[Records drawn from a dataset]
........
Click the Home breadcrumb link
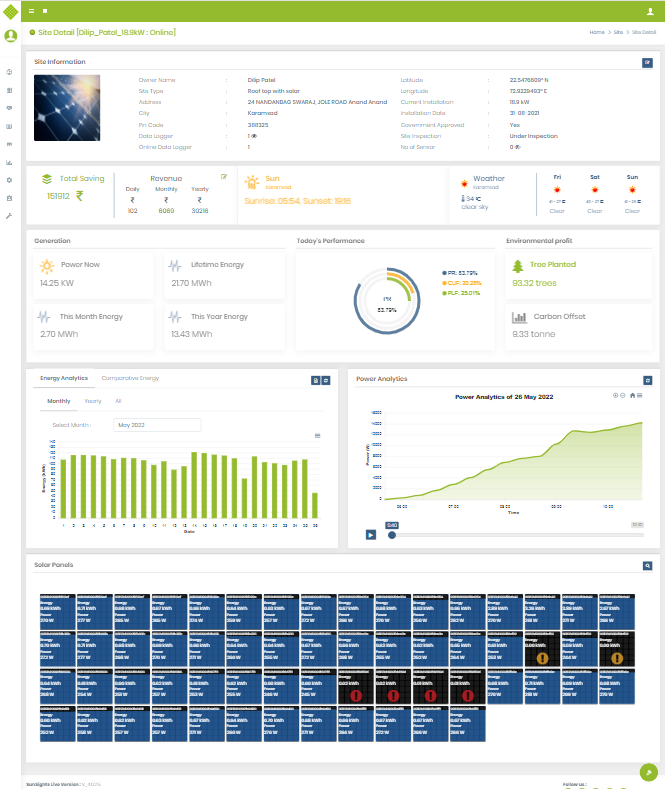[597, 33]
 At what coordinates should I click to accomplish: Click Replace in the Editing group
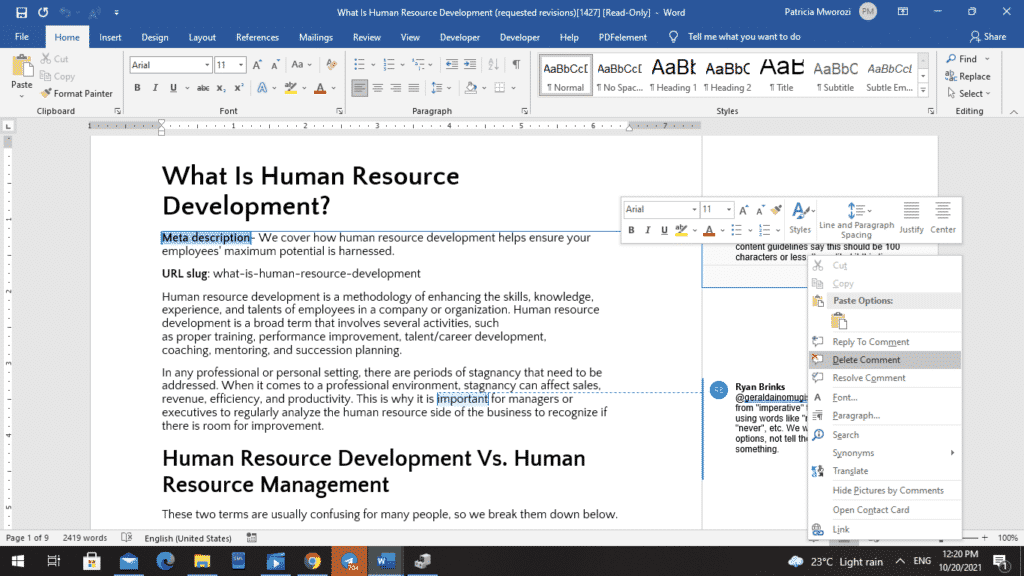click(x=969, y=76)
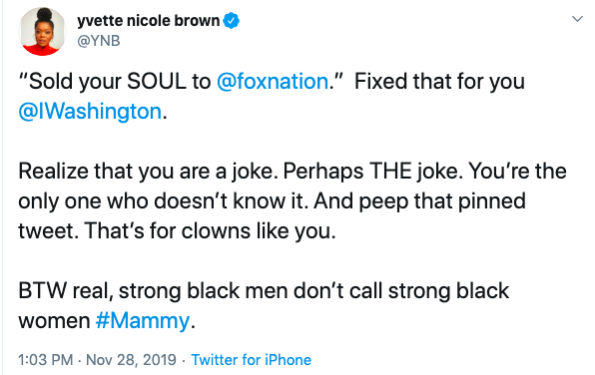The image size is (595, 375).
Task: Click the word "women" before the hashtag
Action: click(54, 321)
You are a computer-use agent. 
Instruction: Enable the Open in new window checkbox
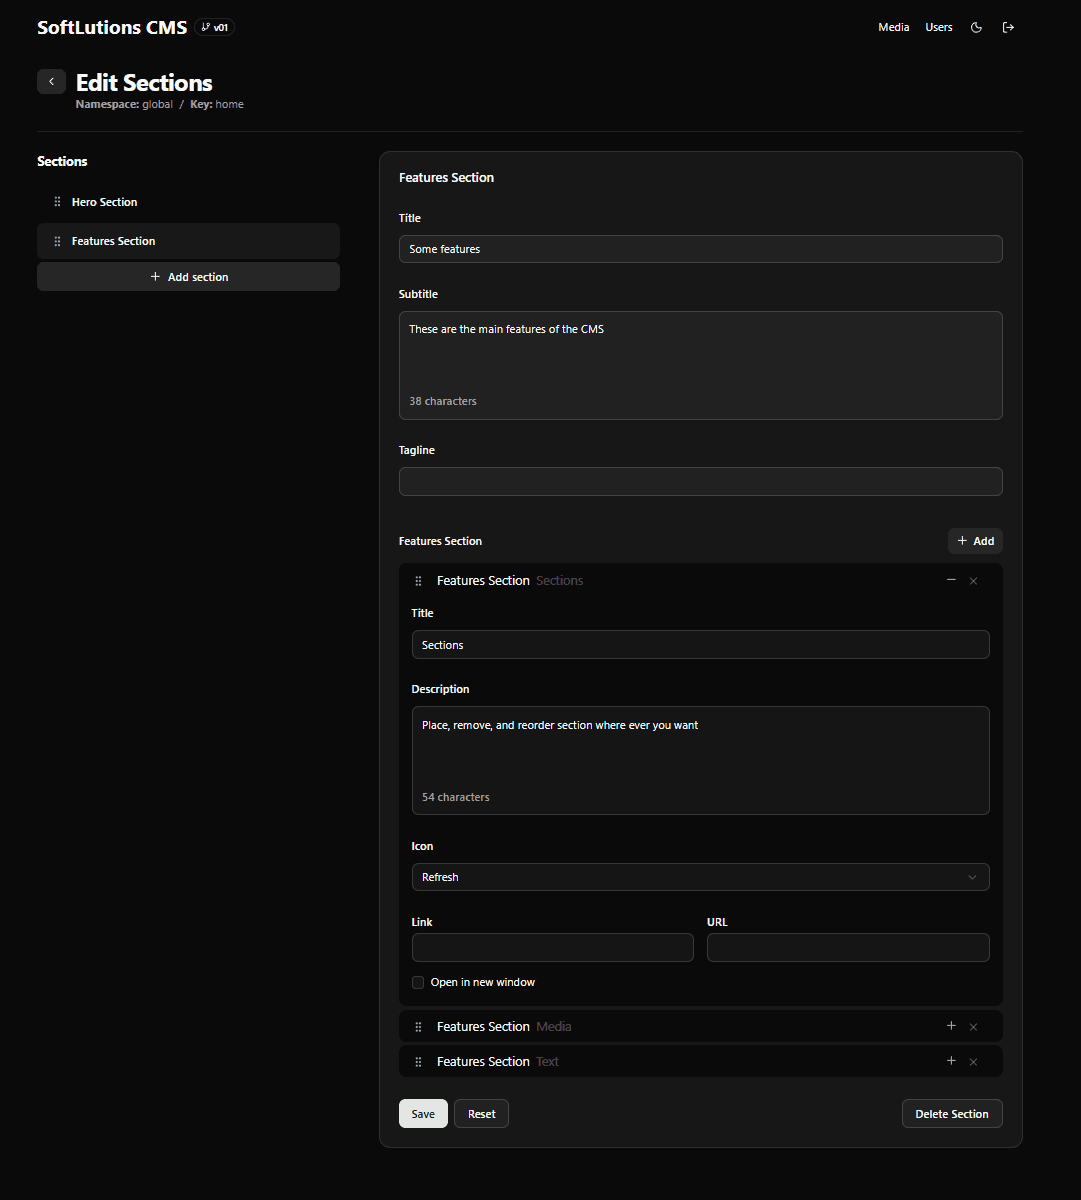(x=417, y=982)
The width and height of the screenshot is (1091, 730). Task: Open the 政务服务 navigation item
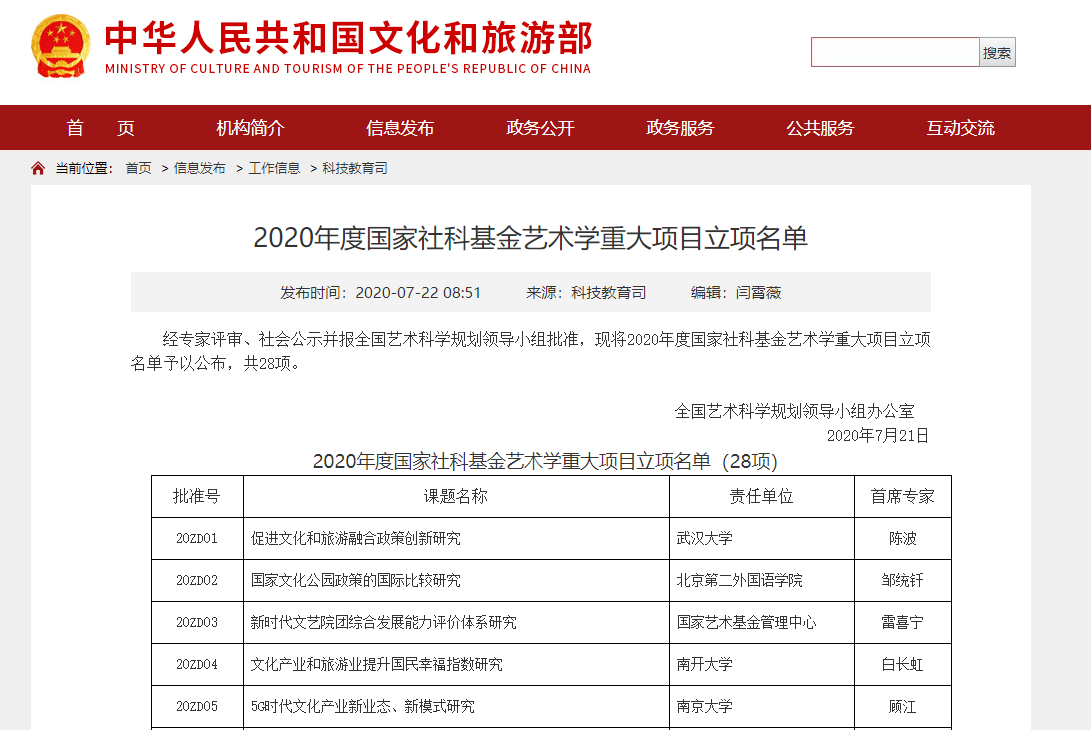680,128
........
What you are asked to do
Without any pictures, please write out the lines from the one containing "The width and" through the final line of the data, exactly and inclusive of both ends.

Solved problem
The width and height of the screenshot is (1091, 730). Task: Open the 政务服务 navigation item
680,128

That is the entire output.